Geleitwort



Sehr geehrte Leserinnen und Leser,

"Alle Menschen sind frei und gleich an Rechten und Pflichten geboren", lautet Artikel 1 der Allgemeinen Erklärung der Menschenrechte von 1948. Danach zu handeln, in diesem Sinne demokratisch zu fühlen und zu denken, das ist uns nicht in die Wiege gelegt, das müssen wir erst und immer wieder neu lernen.

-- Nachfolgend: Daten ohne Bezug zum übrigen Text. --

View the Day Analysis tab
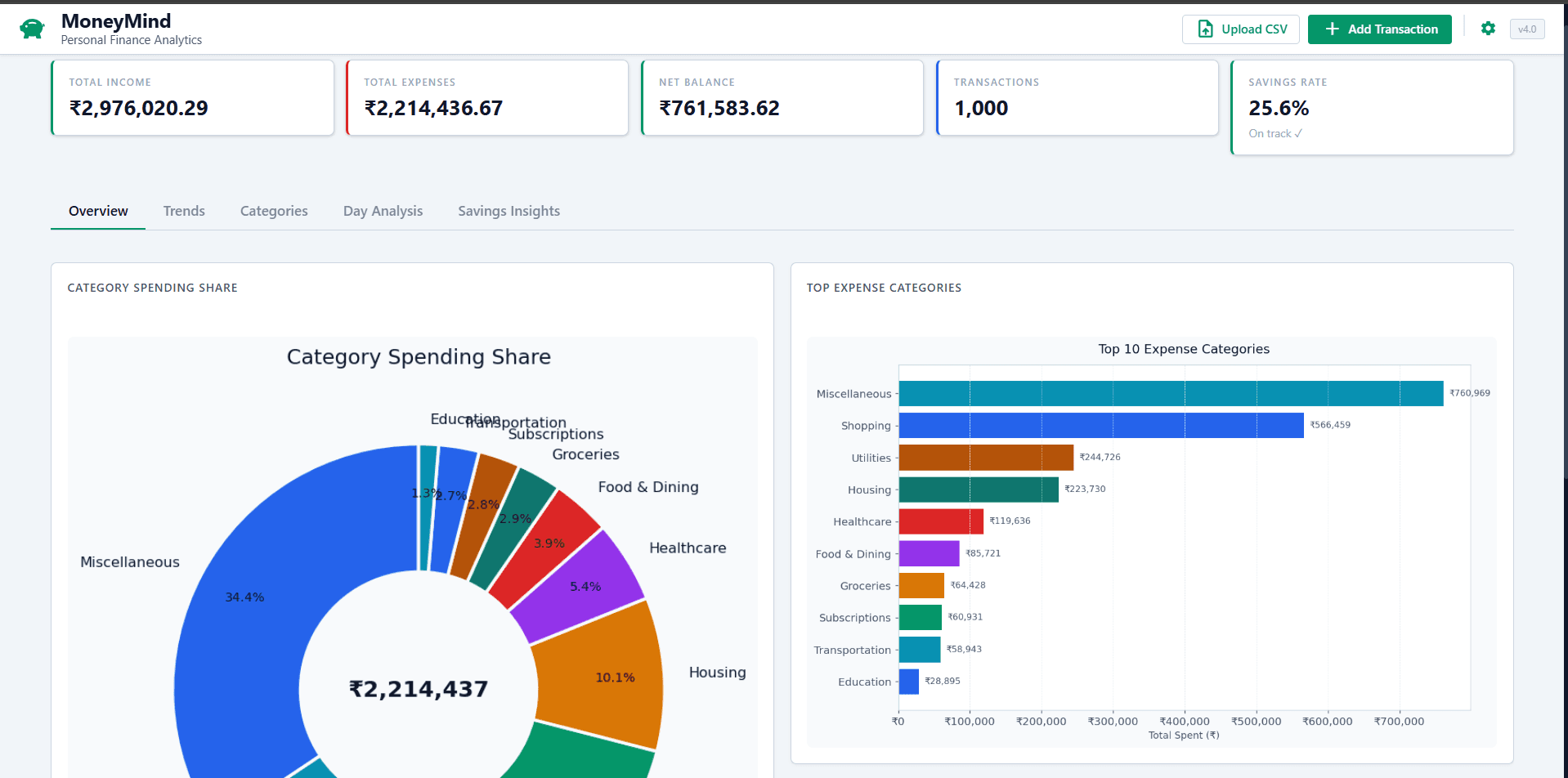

Viele von uns haben das Glück, Eltern, Lehrer und andere Mitmenschen als Vorbilder zu haben, die ihre Mitbürger ohne Ansehen der Person gleich behandeln. Sie betrachten zum Beispiel chronisch kranke und behinderte Mitmenschen als vollwertige Mitglieder unserer Gesellschaft, statt sie auszugrenzen und zu diskriminieren.

Um solche Ausgrenzung, Diskriminierung, Entrechtung bis hin zum Mord geht es in diesem Arbeitsheft.

Wir erfahren als Leser von Menschen, die wegen einer Krankheit oder Behinderung als "unwert" abgestempelt, von ihren Familien getrennt, zwangssterilisiert und schließlich ermordet wurden.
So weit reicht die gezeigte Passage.